**What needs to be done**
From the entries, copy every line that carries the string "resolution".

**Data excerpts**
........

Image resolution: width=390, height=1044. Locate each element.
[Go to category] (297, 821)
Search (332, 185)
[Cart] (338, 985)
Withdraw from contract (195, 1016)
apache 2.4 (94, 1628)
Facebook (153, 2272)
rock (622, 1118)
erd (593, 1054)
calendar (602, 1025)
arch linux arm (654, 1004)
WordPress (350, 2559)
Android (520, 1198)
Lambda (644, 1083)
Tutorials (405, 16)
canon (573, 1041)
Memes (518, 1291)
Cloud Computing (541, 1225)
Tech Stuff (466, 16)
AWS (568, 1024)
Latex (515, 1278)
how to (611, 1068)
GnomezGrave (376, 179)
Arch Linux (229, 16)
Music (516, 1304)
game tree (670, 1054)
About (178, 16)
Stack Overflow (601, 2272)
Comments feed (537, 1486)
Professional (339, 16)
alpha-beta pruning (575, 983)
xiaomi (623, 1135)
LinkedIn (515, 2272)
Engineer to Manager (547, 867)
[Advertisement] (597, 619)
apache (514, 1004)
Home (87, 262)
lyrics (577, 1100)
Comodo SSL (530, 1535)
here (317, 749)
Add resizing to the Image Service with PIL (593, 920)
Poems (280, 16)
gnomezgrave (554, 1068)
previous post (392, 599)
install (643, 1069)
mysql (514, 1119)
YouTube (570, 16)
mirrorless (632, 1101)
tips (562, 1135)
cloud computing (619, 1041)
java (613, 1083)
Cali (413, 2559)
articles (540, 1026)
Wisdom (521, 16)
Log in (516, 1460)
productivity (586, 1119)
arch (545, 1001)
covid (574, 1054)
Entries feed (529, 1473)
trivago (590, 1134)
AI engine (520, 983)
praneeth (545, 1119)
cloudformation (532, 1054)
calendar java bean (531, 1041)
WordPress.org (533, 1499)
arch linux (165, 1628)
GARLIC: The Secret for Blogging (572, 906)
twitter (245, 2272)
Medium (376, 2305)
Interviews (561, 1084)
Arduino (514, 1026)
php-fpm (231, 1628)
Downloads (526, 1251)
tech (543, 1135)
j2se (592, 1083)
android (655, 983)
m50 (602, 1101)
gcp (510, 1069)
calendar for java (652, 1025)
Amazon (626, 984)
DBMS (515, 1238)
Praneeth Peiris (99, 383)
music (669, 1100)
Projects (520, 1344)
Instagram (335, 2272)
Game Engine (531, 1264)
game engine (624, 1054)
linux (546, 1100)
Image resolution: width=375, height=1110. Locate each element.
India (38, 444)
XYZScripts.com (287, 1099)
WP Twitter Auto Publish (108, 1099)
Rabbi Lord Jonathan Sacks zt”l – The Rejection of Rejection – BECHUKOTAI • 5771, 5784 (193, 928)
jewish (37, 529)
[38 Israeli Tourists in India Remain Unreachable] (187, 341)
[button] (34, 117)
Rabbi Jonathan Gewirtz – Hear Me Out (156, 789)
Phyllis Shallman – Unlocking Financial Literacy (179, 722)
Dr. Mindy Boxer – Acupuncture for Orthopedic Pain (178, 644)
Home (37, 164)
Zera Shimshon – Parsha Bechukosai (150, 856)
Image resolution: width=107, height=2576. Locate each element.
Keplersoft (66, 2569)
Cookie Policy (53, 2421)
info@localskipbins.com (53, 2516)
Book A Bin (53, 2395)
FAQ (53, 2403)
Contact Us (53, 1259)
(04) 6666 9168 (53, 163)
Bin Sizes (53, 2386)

........

**Expected output**
Image resolution: width=390, height=1044. Locate each element.
Image resolution: width=375, height=1110. Locate each element.
Image resolution: width=107, height=2576. Locate each element.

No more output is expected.